When you share custody of your child with the other parent, it can seem like you're always walking on a tightrope. At times it can feel like the tightrope is being shaken, and you're about to lose your footing. One of the times it can feel like that is when the other parent talks about moving. If the other parent has told you they're moving out of the area, and they want to modify the custody arrangement, it's time to grab hold of something, especially if you're not prepared for a modification, or to have your child travel long distances alone. Here are four steps you'll need to take if your ex is moving out of the area.
Talk to Your Attorney
When it comes to modifying custody agreements, the first thing you need to do is talk to your attorney. You'll need to know what legal options you have available. If your custody orders are relatively new – less than a couple of years old – you'll definitely need your attorney.
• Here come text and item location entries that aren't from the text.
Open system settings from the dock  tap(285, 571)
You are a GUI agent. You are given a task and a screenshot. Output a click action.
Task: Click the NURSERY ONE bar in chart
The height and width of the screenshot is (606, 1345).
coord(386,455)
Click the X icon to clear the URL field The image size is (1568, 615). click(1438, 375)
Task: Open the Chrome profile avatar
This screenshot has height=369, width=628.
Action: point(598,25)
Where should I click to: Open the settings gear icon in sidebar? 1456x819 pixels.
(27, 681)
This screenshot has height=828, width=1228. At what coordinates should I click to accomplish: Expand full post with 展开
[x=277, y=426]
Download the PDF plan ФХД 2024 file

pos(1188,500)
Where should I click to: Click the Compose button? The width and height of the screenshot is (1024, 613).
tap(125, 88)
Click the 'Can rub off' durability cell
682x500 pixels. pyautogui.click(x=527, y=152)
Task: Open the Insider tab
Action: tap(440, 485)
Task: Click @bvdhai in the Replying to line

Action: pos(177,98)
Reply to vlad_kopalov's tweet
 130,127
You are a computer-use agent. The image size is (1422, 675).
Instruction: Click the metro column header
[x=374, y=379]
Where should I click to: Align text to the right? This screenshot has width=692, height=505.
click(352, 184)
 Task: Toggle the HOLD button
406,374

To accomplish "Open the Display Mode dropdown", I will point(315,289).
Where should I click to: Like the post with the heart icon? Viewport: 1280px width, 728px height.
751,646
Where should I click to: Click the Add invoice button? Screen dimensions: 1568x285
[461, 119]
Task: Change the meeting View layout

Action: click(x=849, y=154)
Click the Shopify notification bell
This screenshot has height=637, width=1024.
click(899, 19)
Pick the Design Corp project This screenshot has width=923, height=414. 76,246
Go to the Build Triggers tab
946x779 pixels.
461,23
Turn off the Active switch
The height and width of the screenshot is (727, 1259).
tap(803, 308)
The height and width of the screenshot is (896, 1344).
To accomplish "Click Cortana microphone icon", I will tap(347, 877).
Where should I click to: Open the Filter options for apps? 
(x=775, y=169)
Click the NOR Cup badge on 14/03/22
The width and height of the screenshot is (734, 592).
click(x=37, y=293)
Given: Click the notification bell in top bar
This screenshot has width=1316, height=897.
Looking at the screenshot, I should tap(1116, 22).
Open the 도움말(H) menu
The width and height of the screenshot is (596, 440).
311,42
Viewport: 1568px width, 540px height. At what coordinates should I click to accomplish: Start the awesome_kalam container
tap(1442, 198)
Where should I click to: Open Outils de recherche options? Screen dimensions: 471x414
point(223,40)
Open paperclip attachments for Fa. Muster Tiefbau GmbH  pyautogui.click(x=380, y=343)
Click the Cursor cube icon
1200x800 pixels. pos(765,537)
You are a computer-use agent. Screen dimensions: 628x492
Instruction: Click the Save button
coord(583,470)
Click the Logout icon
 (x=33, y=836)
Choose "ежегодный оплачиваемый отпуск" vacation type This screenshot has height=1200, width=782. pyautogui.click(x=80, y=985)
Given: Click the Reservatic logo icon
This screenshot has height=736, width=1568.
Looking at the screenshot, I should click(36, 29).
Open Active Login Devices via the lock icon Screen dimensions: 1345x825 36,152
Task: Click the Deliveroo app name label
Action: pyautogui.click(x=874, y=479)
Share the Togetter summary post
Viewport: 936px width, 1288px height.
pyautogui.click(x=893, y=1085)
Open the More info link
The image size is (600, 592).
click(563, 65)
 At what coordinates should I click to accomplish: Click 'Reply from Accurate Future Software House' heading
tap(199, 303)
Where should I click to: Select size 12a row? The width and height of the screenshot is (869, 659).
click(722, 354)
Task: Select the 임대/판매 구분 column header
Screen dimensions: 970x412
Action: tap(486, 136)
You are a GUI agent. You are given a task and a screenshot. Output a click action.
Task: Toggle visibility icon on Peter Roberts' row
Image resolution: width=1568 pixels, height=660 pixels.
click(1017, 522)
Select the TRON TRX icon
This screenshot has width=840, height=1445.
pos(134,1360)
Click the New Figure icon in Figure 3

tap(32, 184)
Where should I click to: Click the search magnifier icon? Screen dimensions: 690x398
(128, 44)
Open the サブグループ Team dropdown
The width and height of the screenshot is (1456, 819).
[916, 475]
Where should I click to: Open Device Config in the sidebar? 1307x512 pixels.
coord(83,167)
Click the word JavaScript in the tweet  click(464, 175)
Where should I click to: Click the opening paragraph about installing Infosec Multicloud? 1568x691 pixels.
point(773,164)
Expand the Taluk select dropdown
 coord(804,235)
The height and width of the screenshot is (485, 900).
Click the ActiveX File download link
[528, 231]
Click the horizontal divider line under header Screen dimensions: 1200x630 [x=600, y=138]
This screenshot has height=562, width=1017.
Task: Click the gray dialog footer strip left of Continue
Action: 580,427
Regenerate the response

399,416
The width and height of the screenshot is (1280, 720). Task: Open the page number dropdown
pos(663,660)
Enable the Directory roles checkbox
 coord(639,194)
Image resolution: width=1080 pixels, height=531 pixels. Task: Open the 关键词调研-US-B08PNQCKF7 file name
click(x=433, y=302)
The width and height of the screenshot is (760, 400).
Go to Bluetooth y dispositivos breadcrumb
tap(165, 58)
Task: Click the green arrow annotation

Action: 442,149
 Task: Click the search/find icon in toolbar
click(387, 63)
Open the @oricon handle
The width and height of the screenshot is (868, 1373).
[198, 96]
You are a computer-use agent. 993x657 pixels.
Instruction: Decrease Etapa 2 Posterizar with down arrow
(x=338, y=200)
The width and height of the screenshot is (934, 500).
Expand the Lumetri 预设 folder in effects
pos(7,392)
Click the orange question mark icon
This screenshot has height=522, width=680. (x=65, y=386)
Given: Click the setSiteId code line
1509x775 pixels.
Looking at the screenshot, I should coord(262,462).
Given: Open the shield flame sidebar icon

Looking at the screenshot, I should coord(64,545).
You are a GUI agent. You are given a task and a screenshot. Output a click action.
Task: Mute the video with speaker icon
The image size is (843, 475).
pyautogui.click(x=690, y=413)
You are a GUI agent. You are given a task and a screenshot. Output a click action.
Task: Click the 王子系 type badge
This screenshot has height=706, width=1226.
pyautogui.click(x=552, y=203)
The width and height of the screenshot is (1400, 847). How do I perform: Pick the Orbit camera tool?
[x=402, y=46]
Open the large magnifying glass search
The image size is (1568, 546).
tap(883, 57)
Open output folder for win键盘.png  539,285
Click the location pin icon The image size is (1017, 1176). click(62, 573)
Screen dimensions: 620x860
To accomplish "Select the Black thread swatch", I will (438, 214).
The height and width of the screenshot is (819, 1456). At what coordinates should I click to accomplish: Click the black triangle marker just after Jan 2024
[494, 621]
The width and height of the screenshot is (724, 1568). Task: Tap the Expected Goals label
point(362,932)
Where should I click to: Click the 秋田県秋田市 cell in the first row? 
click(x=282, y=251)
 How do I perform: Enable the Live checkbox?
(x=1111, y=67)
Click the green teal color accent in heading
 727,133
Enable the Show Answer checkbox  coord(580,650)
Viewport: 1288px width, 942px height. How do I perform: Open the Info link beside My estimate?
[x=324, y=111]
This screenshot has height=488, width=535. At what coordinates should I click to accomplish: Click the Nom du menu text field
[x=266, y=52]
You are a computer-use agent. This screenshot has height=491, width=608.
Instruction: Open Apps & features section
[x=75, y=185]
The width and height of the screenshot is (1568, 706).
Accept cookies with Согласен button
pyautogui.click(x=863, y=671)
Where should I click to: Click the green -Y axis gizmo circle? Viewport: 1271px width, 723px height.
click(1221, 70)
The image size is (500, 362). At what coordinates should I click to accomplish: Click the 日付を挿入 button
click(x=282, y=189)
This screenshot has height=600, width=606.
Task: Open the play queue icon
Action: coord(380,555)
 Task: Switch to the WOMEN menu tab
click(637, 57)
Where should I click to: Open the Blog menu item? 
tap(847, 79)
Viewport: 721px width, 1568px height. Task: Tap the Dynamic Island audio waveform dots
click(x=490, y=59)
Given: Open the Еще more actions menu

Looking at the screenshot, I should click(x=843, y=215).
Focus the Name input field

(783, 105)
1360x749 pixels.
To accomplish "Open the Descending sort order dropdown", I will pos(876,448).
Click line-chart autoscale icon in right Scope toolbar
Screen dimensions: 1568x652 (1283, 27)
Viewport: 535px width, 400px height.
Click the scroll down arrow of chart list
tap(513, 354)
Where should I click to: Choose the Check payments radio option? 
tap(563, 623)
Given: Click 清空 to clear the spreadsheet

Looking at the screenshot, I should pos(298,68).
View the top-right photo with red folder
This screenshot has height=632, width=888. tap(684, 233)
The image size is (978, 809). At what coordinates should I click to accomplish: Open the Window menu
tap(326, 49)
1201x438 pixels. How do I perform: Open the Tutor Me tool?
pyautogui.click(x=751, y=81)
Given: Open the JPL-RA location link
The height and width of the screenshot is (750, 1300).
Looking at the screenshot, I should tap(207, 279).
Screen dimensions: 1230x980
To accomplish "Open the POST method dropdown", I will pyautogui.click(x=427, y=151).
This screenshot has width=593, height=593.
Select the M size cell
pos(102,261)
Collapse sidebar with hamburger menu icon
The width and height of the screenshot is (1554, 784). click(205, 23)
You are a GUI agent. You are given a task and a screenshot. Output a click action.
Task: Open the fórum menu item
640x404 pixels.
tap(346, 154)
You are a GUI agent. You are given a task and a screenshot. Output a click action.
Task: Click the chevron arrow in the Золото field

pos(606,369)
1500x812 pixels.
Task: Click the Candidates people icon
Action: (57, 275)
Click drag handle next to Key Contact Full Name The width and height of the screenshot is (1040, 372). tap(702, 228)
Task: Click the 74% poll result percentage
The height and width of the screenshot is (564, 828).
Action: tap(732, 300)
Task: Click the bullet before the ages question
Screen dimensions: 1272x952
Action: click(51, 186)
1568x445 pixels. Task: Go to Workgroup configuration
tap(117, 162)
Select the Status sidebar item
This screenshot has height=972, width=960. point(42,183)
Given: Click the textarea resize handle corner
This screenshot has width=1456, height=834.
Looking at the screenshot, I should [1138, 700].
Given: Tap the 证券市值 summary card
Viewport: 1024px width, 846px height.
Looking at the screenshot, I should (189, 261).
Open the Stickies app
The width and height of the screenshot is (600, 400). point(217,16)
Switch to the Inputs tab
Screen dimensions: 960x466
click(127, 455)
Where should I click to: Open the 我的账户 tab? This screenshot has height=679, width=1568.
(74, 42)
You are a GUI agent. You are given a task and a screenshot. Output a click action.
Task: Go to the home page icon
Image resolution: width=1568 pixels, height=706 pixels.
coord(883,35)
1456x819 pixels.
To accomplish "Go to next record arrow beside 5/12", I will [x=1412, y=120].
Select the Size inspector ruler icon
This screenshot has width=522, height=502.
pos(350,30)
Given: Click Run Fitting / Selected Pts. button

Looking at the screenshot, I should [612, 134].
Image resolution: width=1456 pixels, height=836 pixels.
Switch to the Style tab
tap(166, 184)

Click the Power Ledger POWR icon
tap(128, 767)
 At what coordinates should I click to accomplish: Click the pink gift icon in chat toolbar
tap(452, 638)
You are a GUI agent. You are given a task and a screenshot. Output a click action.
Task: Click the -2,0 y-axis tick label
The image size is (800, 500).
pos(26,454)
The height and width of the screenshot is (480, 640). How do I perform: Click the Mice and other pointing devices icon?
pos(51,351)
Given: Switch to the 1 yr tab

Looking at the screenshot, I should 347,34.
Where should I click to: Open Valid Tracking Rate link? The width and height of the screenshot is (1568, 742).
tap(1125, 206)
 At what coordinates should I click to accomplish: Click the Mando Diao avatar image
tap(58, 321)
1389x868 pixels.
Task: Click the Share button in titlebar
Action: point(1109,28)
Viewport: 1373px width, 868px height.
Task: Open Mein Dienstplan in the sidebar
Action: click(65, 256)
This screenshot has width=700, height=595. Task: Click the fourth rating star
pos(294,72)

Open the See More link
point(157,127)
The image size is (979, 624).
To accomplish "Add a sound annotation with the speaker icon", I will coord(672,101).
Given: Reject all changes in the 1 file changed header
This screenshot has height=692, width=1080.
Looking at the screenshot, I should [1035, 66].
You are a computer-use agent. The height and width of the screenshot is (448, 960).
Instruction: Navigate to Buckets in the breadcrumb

Most states won't allow modifications to new orders. If your ex is trying to get you to agree to modify new custody orders, you'll need an attorney to help you through the process.
Try to Find Common Ground
If your ex is trying to make drastic changes to the custody orders, try to find common ground first. It's often better in the long run if you keep the courts out of the initial decision-making process. This is particularly true if you're worried that your ex may get more time than you're willing to agree to right now. By sitting down together, you and your ex may be able to agree to new terms that will be in the best interest of your child, and that will work well for the two of you.
Look Into Relocation
If your ex is going to be moving a considerable distance, and it will require your child to travel alone or make each visit much longer, you may want to look into relocation for yourself. This option works well when you work from home or have a profession that will allow you to relocate easily. By relocating, you can keep the original orders in place, which will allow your child to continue a close relationship with both parents, without making drastic changes to their life.
Go Back to Court
If you've tried everything, and you can't come to terms with your ex, it's time to talk to your attorney about heading back to court. In some cases, court intervention is the only way to sort things out and avoid hostility.